> [EXERCISE TASK]: Please filter the lines below and copy out each one that contains the word "dimensions".
━━━ EXERCISE MATERIAL
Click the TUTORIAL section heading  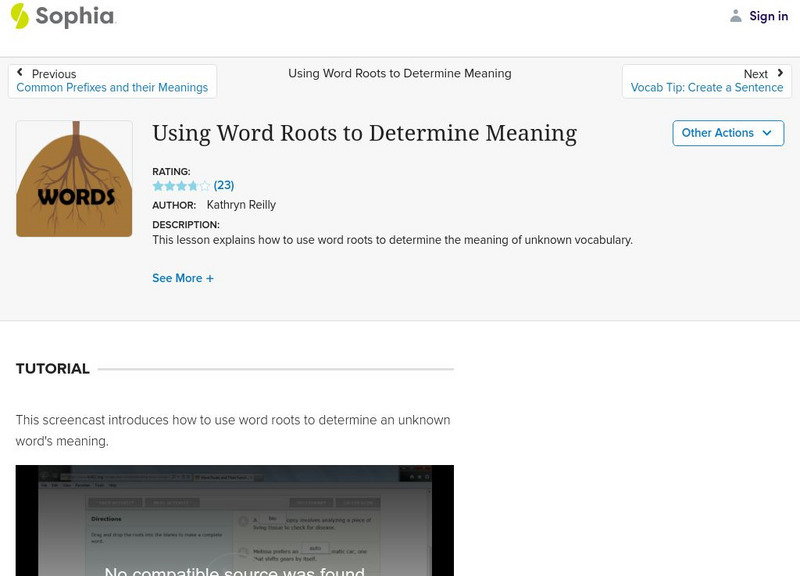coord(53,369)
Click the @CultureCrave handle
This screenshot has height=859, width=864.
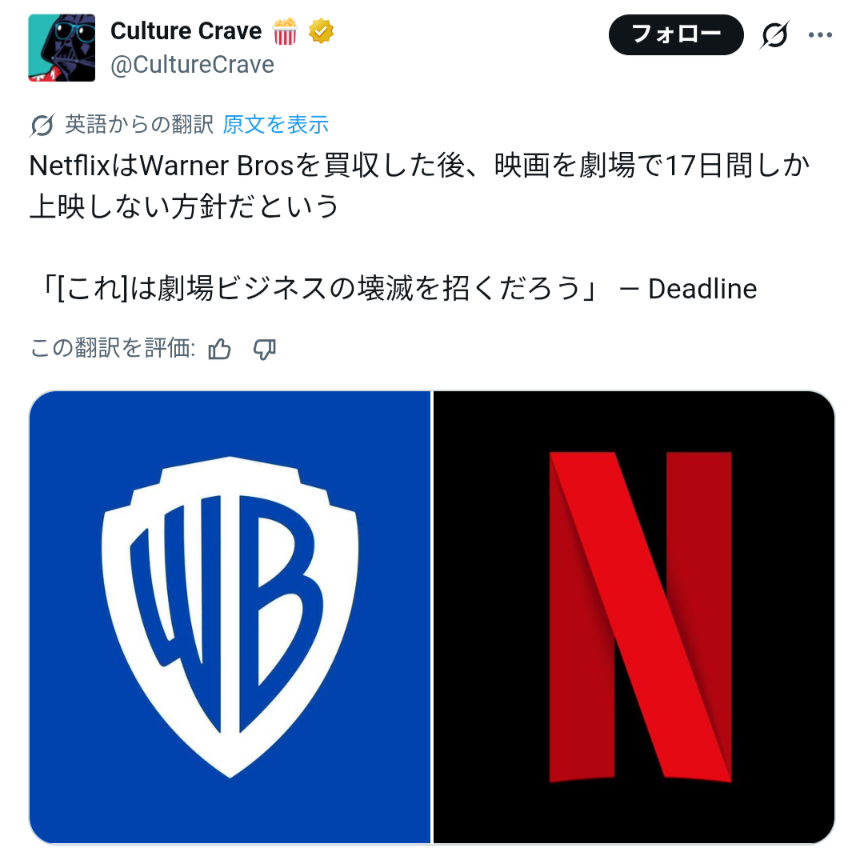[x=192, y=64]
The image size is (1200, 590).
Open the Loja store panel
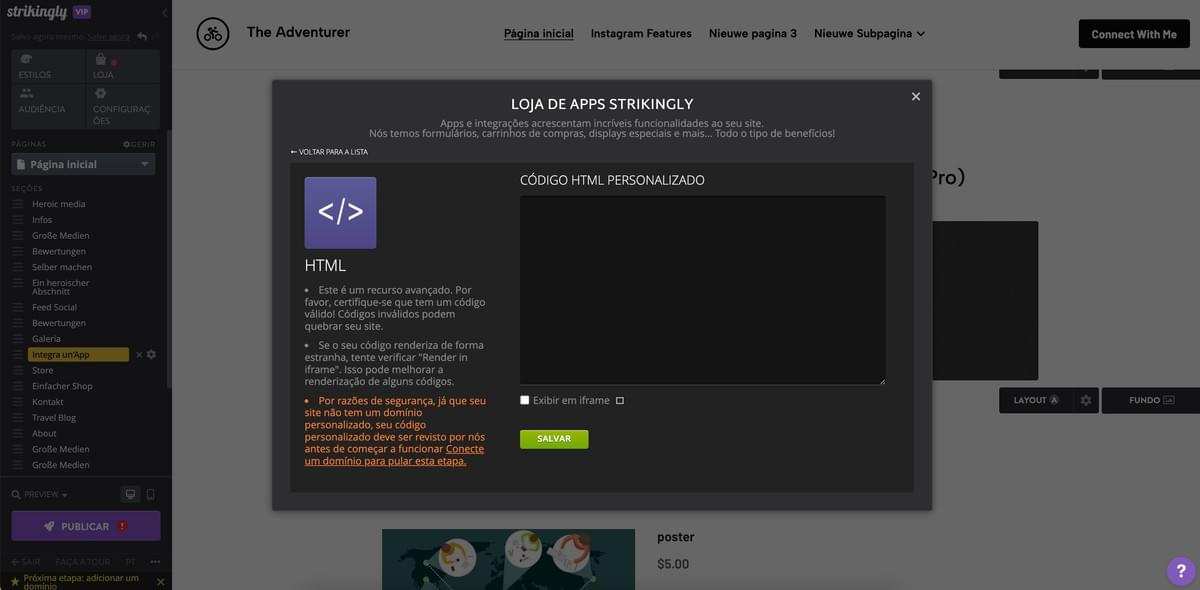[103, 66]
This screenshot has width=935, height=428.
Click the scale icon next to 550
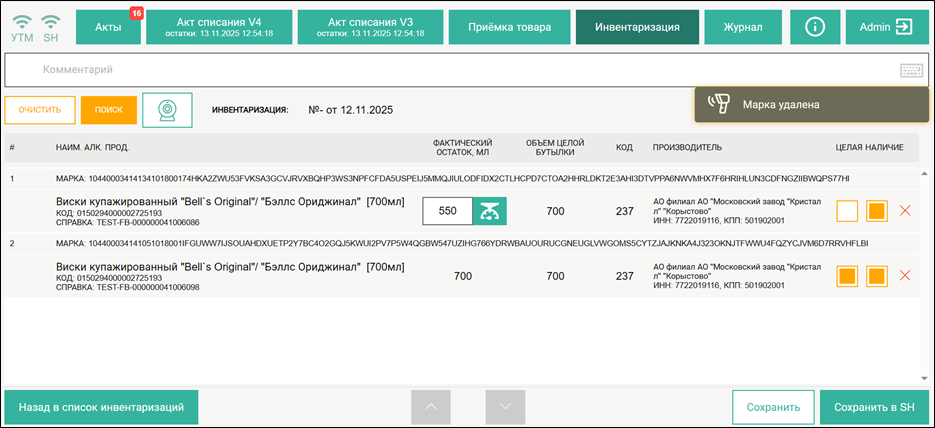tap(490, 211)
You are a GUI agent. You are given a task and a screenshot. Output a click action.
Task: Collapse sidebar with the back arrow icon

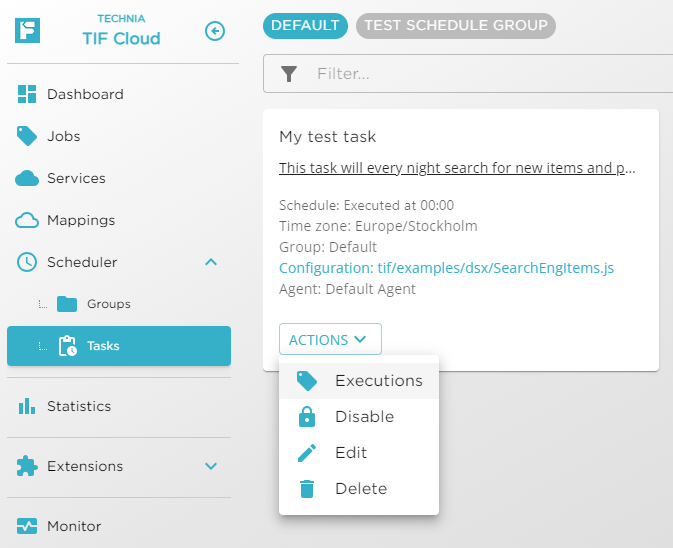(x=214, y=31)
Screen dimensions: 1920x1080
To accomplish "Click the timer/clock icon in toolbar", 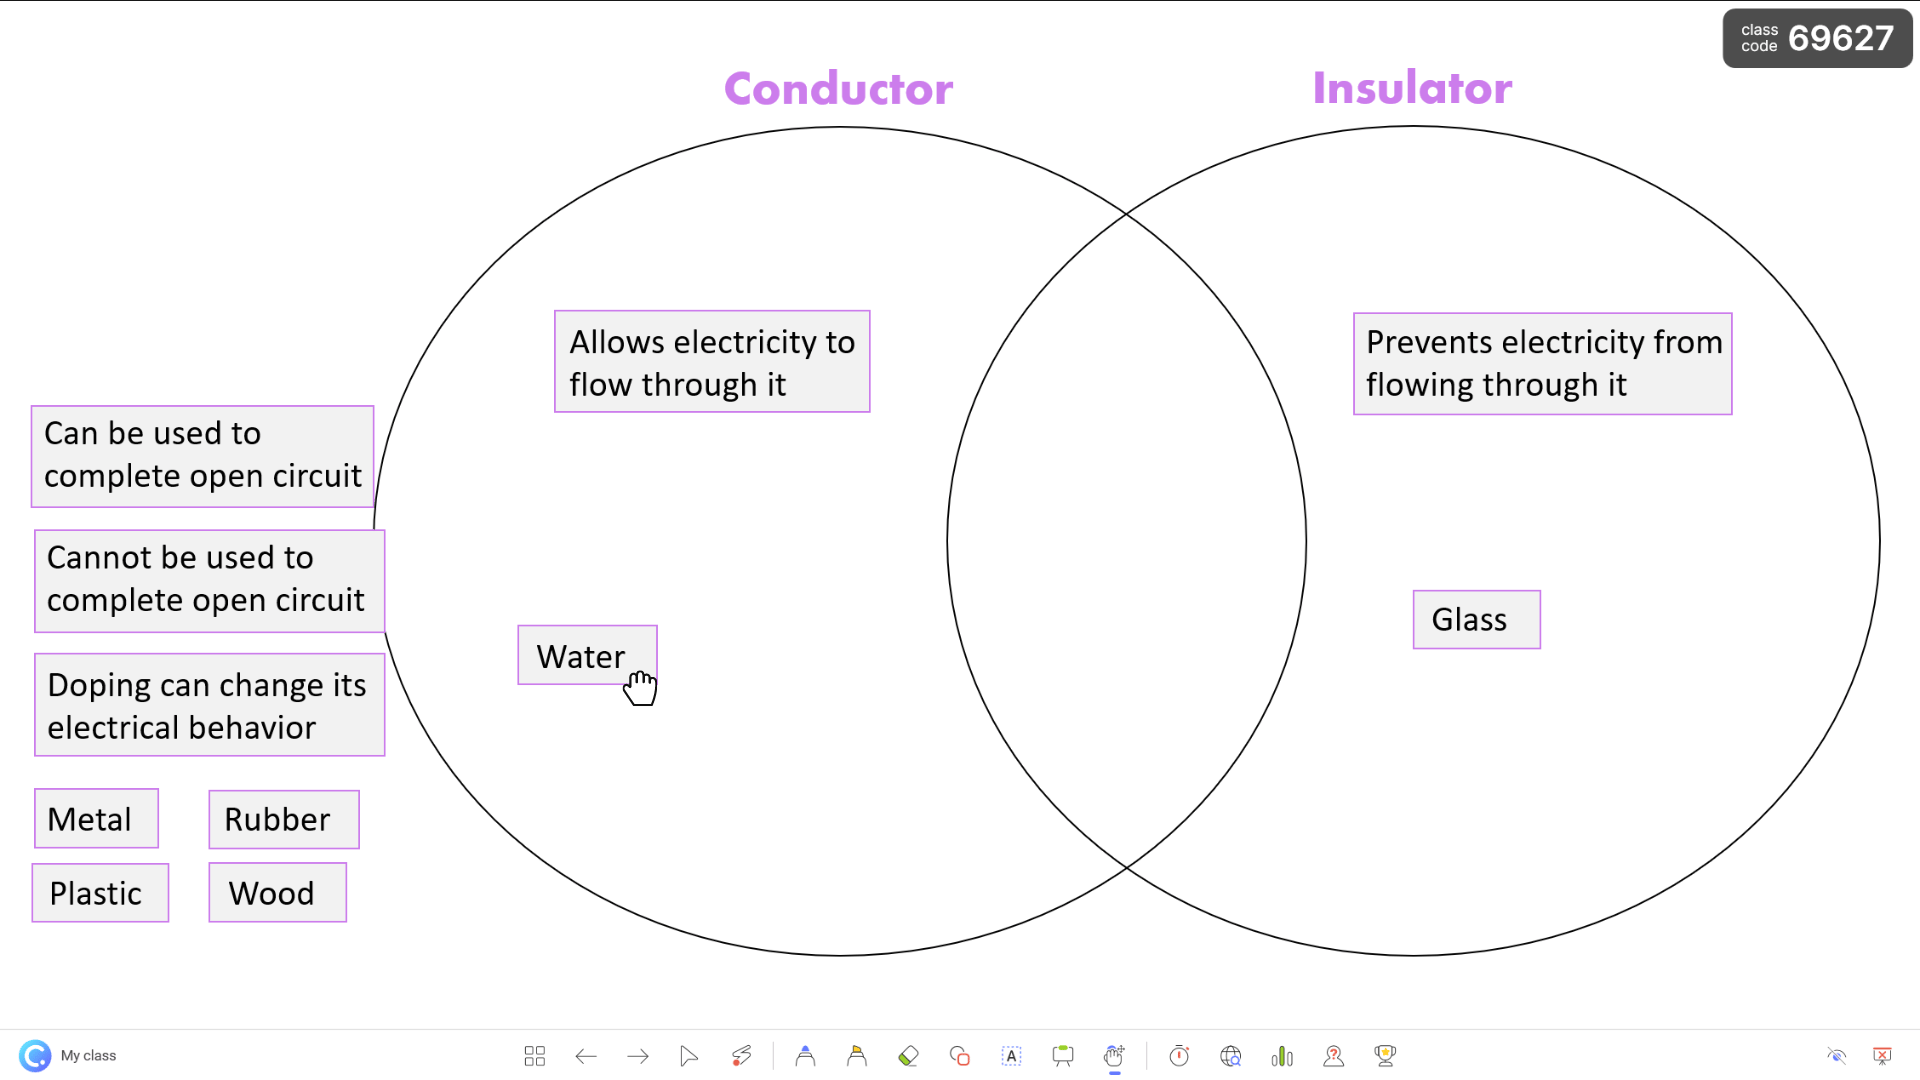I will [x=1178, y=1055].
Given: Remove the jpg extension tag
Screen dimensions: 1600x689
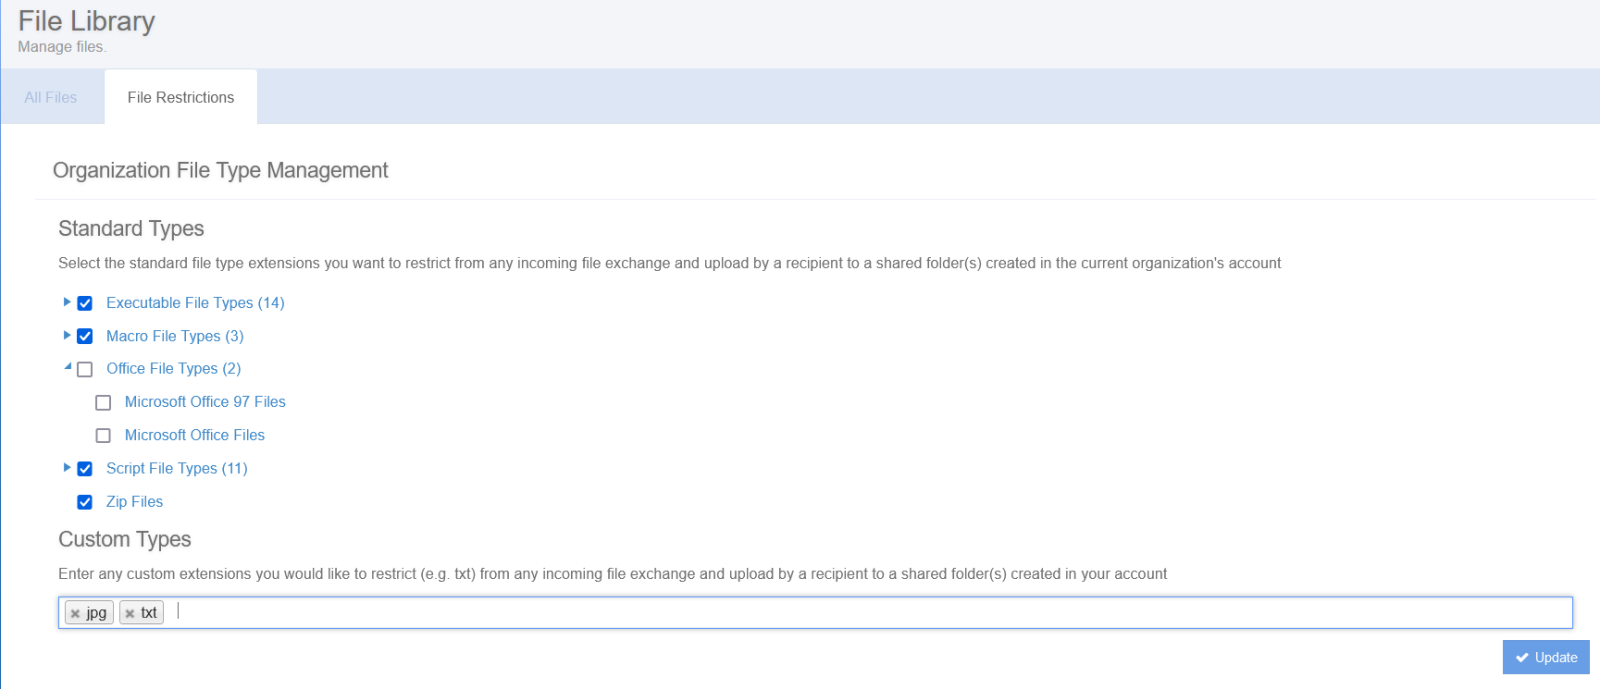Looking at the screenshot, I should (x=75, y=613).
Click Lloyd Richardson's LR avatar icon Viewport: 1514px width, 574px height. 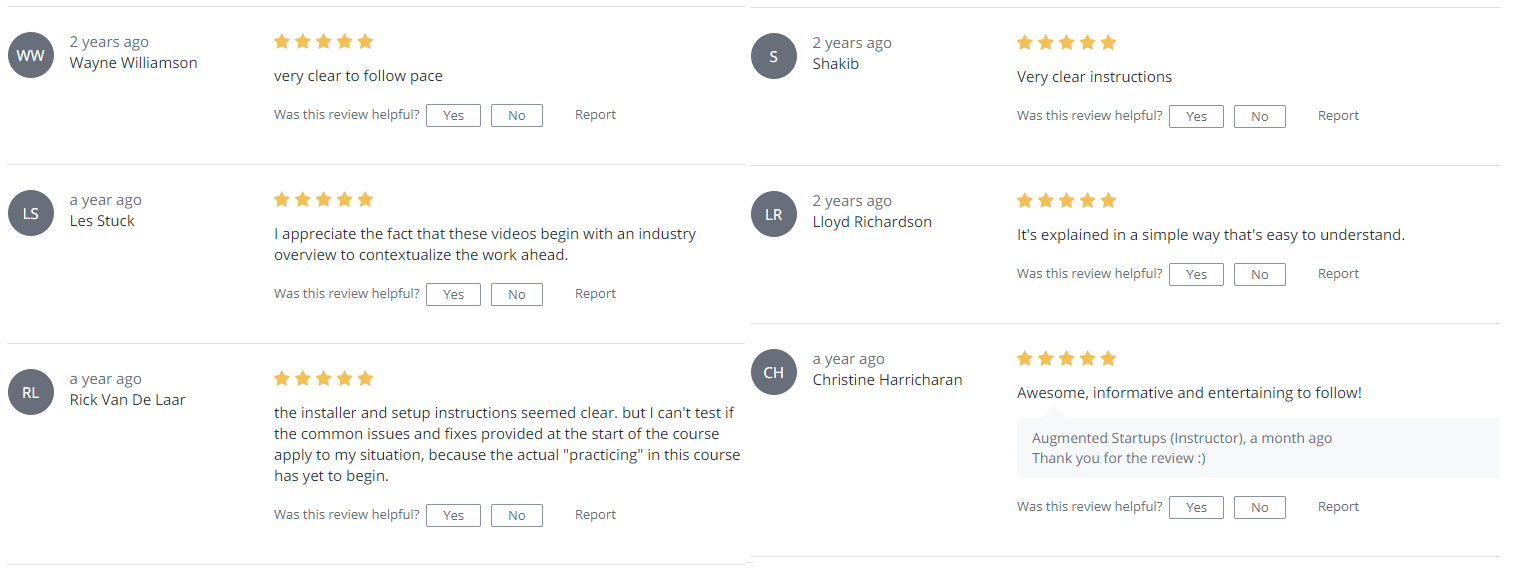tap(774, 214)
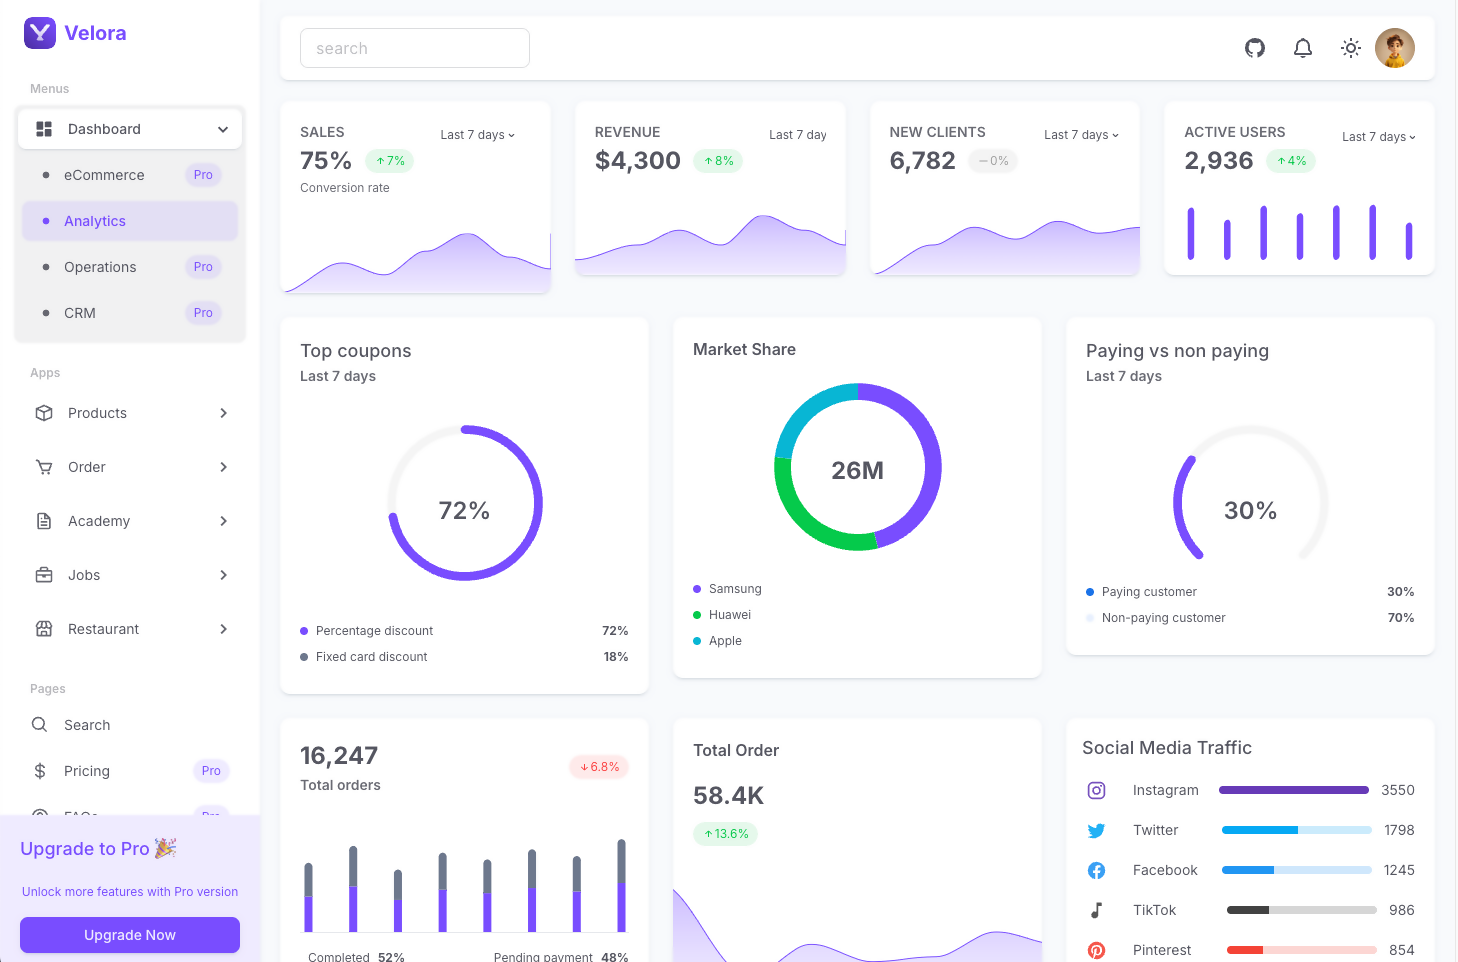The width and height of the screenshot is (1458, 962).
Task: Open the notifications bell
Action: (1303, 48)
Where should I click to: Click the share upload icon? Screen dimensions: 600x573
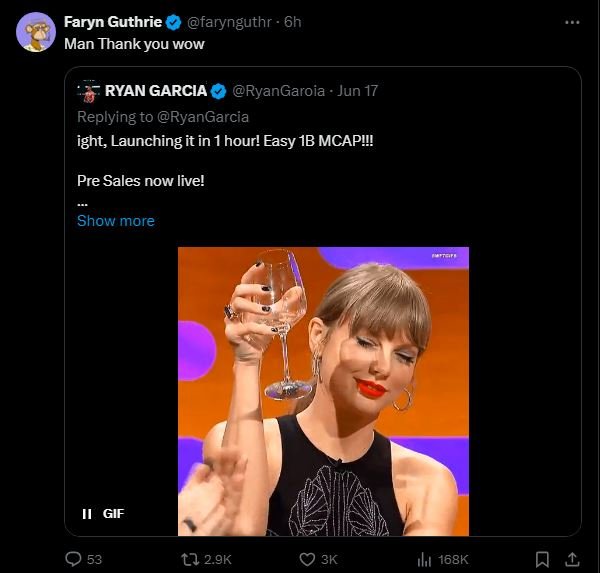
━━━━━━
> [WRITTEN REPLY]:
Screen dimensions: 1920x1080
Screen dimensions: 1600x689
Where should I click to: Click the share upload icon? Screen dimensions: 600x573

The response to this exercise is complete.